WORKING DATA: Begin

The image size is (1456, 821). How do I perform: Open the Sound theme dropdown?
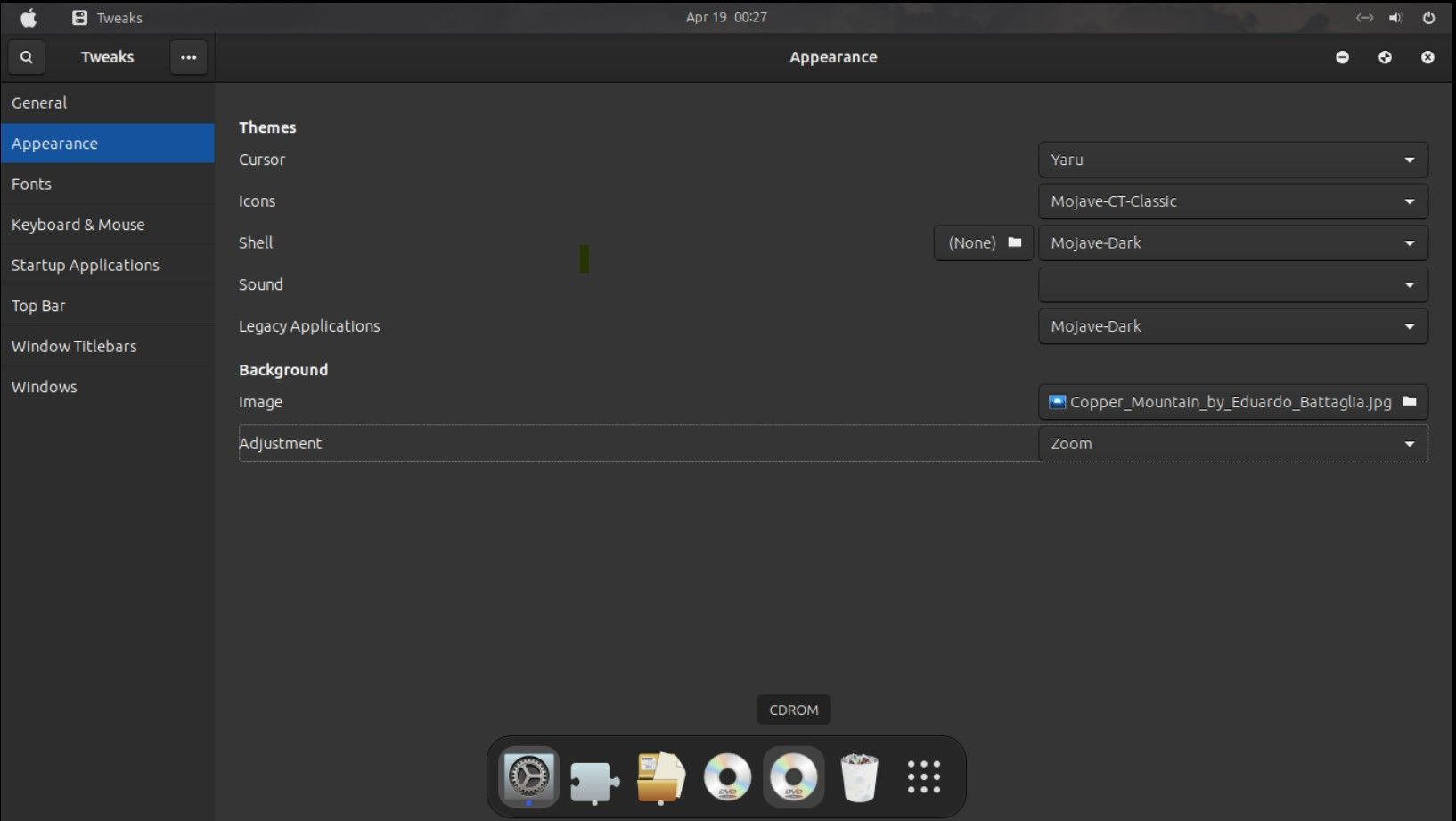(x=1232, y=284)
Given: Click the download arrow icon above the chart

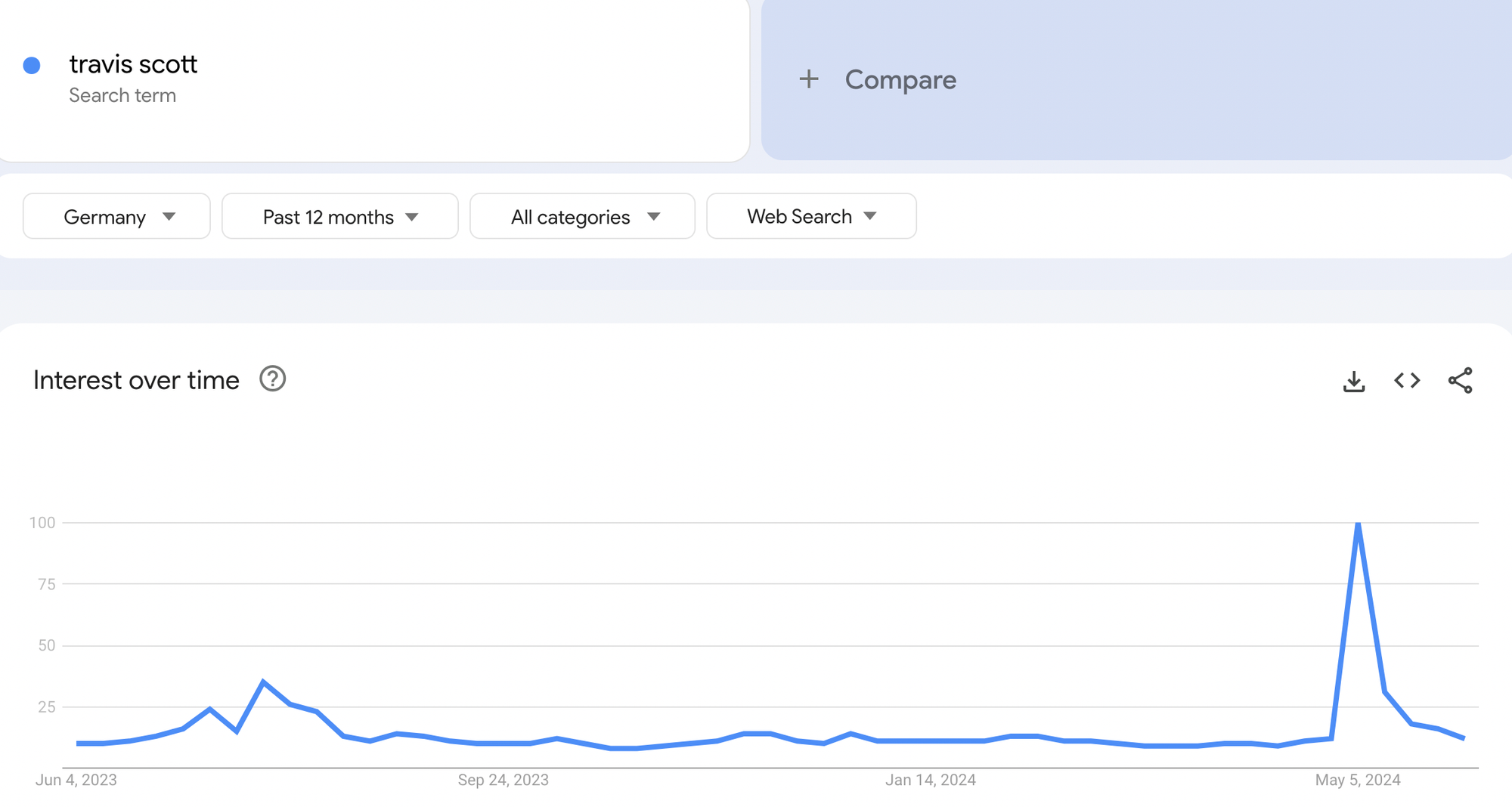Looking at the screenshot, I should coord(1354,381).
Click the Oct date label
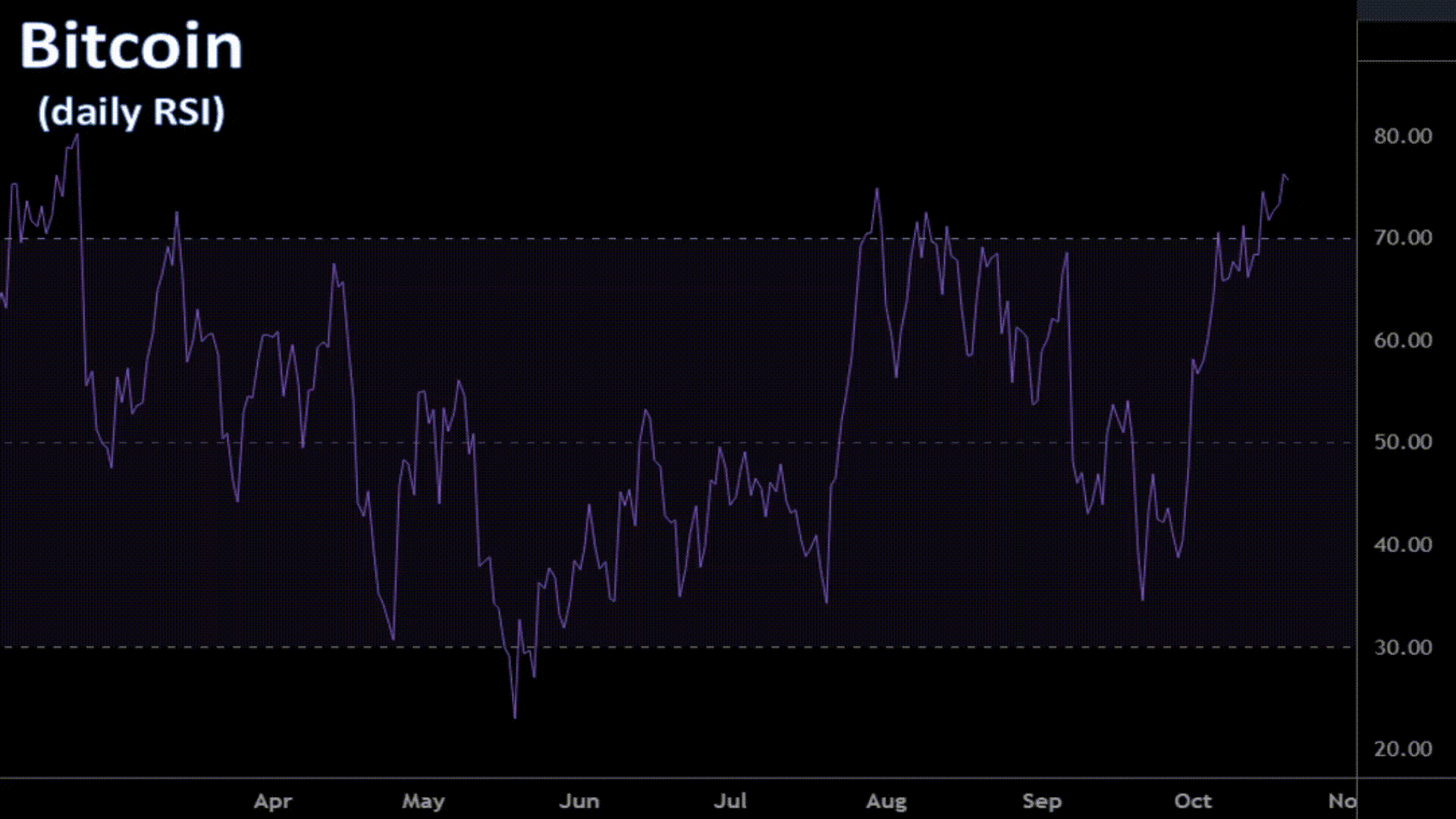Image resolution: width=1456 pixels, height=819 pixels. pyautogui.click(x=1192, y=801)
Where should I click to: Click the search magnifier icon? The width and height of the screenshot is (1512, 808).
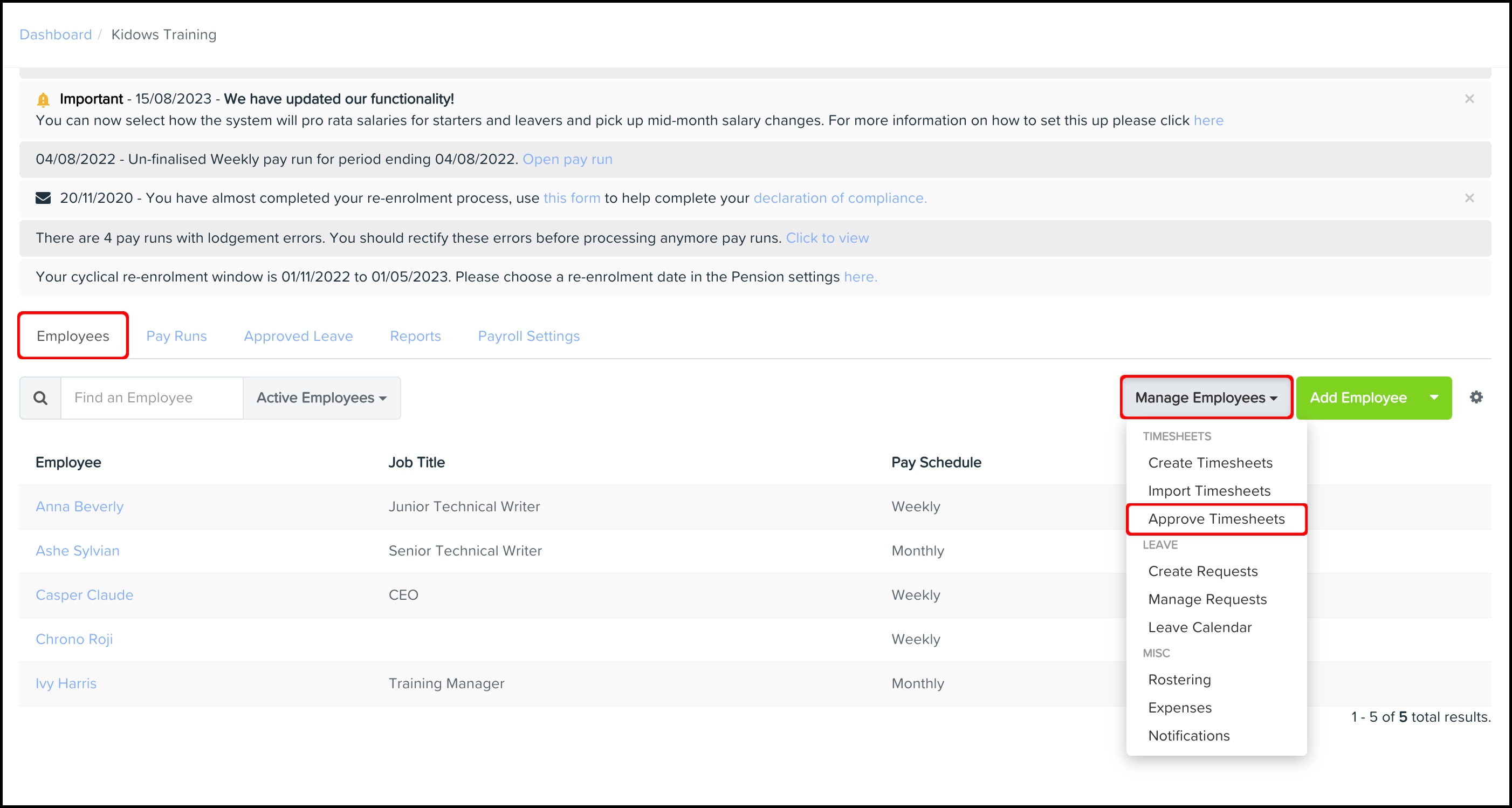point(40,398)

WORKING DATA: End

EXERCISE INSTRUCTIONS — Copy out exactly the lines that begin at the line with "Given: Click the" and end at the final line of the entries above. Leave out the pictures.

ANSWER TO THE EXERCISE —
Given: Click the download arrow icon above the chart

Looking at the screenshot, I should coord(1354,381).
Click the Oct date label
Image resolution: width=1456 pixels, height=819 pixels. pyautogui.click(x=1192, y=801)
Where should I click to: Click the search magnifier icon? The width and height of the screenshot is (1512, 808).
point(40,398)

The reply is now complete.